Without FISH? Karyotype looks completely normal. You'd miss it.
With FISH? You use a locus-specific probe for the 22q11.2 region:
  • Normal parent: 2 dots (both copies of chromosome 22 are there) ✅
  • Affected child: 1 dot (one chromosome 22 is missing that segment) ❌
It's like placing a GPS tracker on a specific page of a book - if that page is torn out, the tracker signal disappears.

Clinical Use 2 - BCR-ABL1 Translocation (CML)

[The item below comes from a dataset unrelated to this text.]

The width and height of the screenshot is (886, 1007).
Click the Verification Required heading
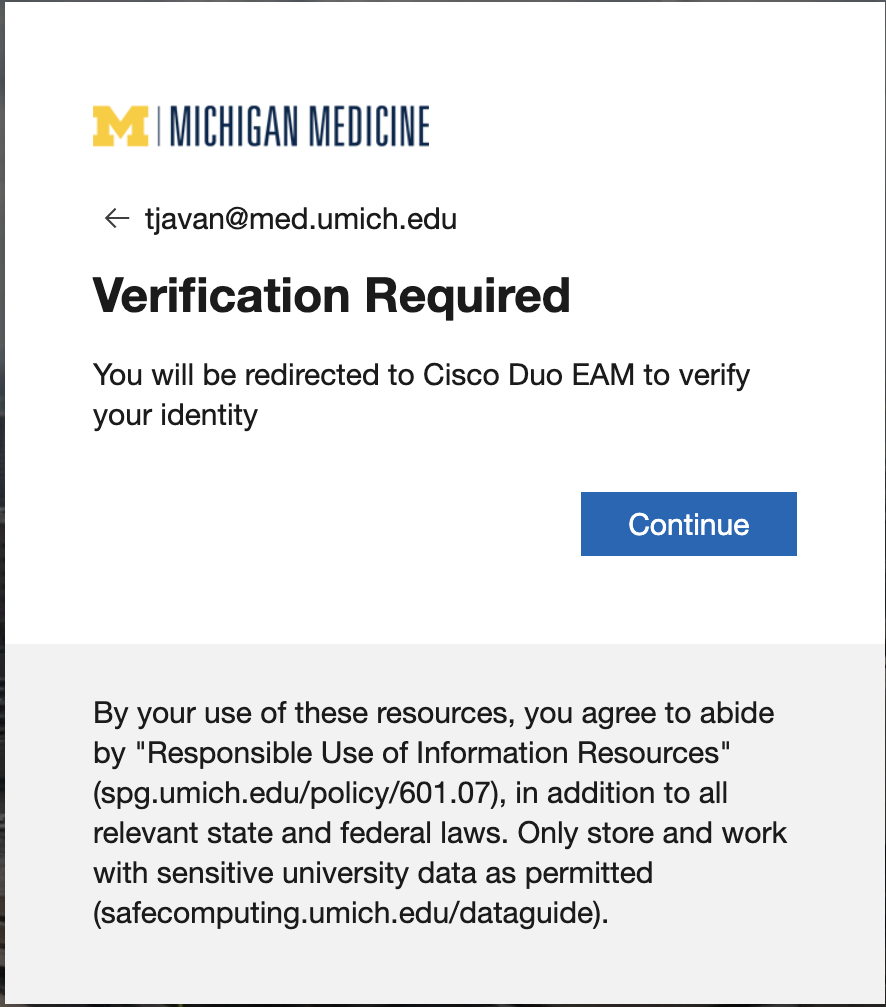click(331, 296)
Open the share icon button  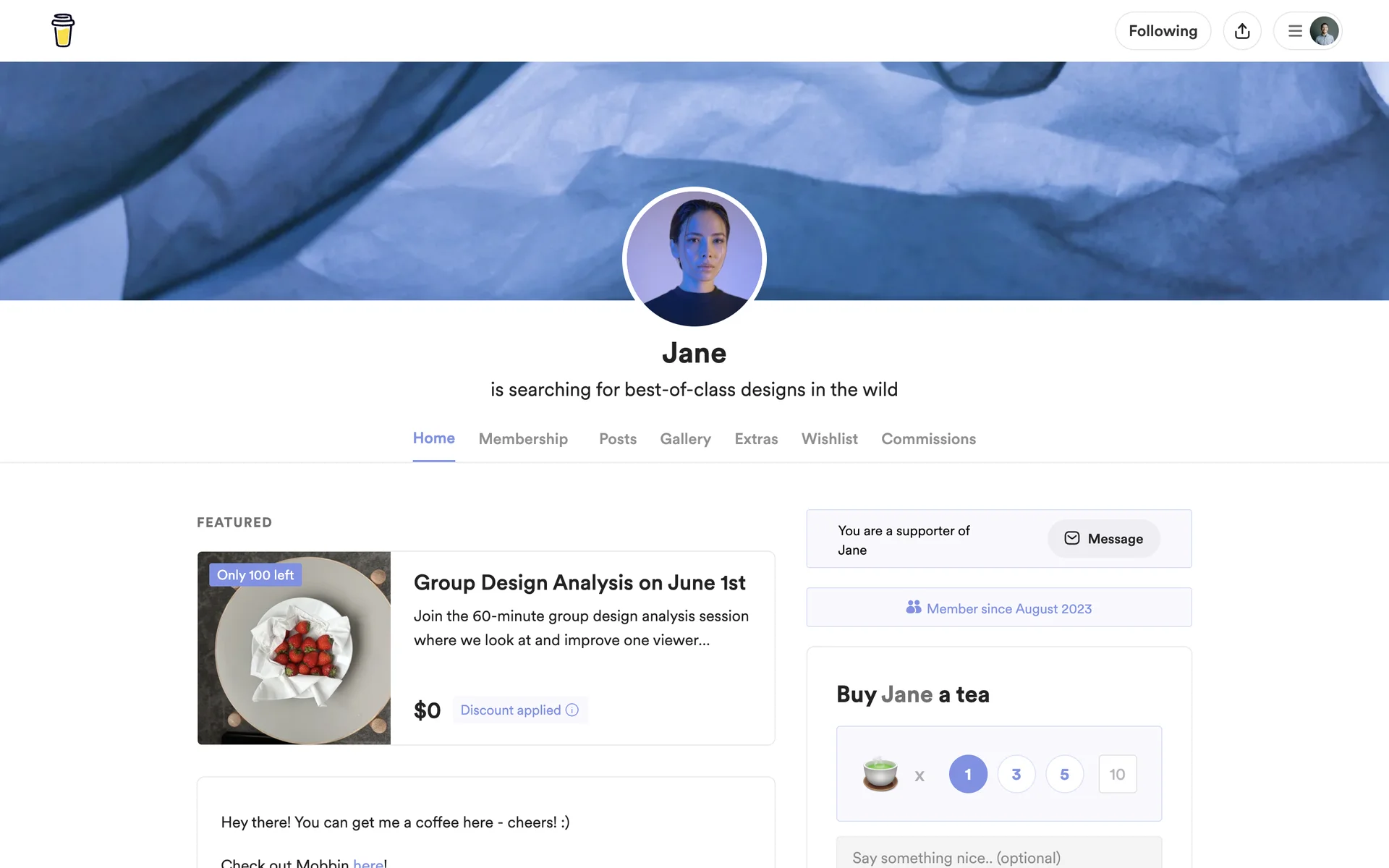click(x=1242, y=31)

This is the most famous oncogenic translocation. In Chronic Myeloid Leukemia (CML):
  • A piece of chromosome 9 (carrying the ABL1 gene) breaks off
  • It sticks onto chromosome 22 (which carries BCR)
  • This creates the Philadelphia chromosome with the BCR-ABL1 fusion gene
  • BCR-ABL1 makes an always-on tyrosine kinase → uncontrolled cell division → leukemia
How FISH detects it (Dual Fusion method):
Normal:                    After translocation:
Chrom 9 → 🔴 🔴           🔴🟢 (fusion on der22 = Ph chromosome)
Chrom 22 → 🟢 🟢           🟢🔴 (reciprocal on der9)
                            🔴   (residual normal chr 9)
                            🟢   (residual normal chr 22)
Result: 2R + 2G            Result: 2 fusion yellows + 1R + 1G
Why FISH matters here over regular karyotype:
  • ~5% of CML patients have a "hidden" Philadelphia chromosome - karyotype looks normal but FISH/PCR catches the fusion
  • FISH works on interphase cells - no need to grow cells in culture
  • Works on fixed tissue and old archived samples
Clinical urgency example from Robbins: In suspected Acute Promyelocytic Leukemia (APL), you need to confirm the PML-RARA translocation before starting treatment with retinoic acid (ATRA). This treatment only works with this specific translocation. FISH gives you the answer within hours - you don't wait days for a full karyotype.

Quick Summary Table

What you want to knowProbe usedWhat you see
Is there an extra chromosome?Centromere probe3 dots instead of 2
Is a gene segment deleted?Locus-specific probe1 dot instead of 2
Is a gene rearranged (unknown partner)?Break-apart probeRed and green separate
Is a specific fusion present (BCR-ABL1)?Dual fusion probeYellow merged dots
Is a gene over-amplified (HER2)?Locus-specific probe6+ dots per cell

One Sentence to Remember FISH:

FISH is a glow-in-the-dark GPS for your DNA - you design a probe for exactly what you're looking for, and it either lights up (present) or stays dark (deleted/absent).